Adaletsizlik, hukuksuzluk, parlamento ve siyaset üzerindeki iktidar vesayeti, halk iradesini gasp eden kayyım rejimi, cezaevlerindeki ağır işkence ve neden olunan ölümler, kumpas davaları, özgür basına yönelik sansür girişimleri, kadına yönelik her türlü şiddet ve gençlerin ömrünü çalan uygulamalar, demokratik hakların kullanımına yönelik baskılar, yakıcı sorunlar olarak karşımızda durmaktadır.

Verilen malzeme:
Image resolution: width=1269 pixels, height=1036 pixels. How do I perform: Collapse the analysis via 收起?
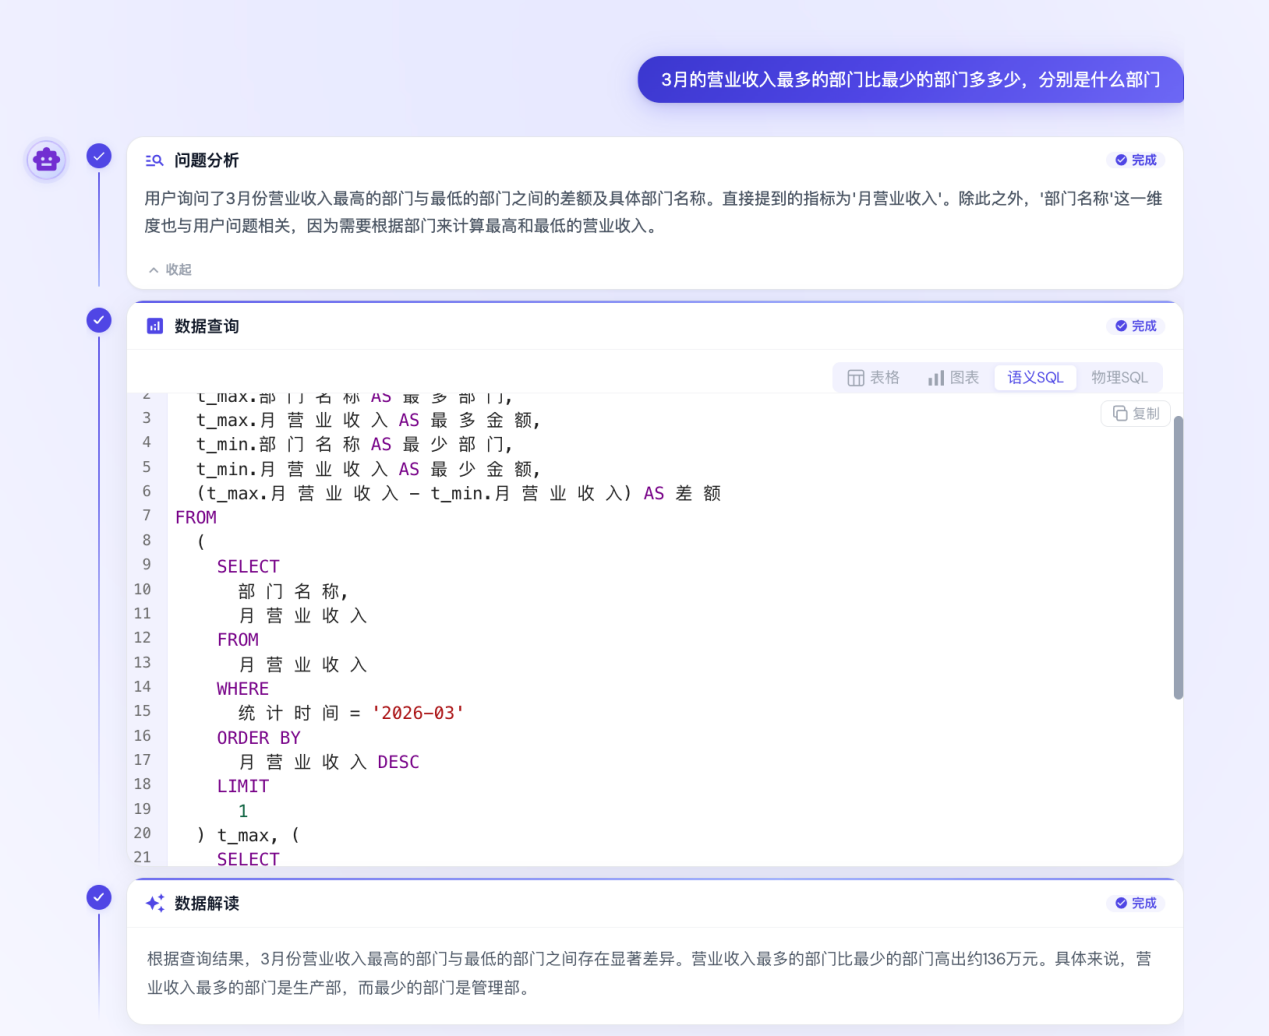point(170,269)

Görev koşulları:
Alıntılanan pasajda "Adaletsizlik, hukuksuzluk, parlamento" ile "olarak karşımızda durmaktadır." arasındaki bölümü, iki uç da dahil olmak üzere, hiç değiştirmeden çıktı olarak verir misin?

Çözülmüş alıştırma:
Adaletsizlik, hukuksuzluk, parlamento ve siyaset üzerindeki iktidar vesayeti, halk iradesini gasp eden kayyım rejimi, cezaevlerindeki ağır işkence ve neden olunan ölümler, kumpas davaları, özgür basına yönelik sansür girişimleri, kadına yönelik her türlü şiddet ve gençlerin ömrünü çalan uygulamalar, demokratik hakların kullanımına yönelik baskılar, yakıcı sorunlar olarak karşımızda durmaktadır.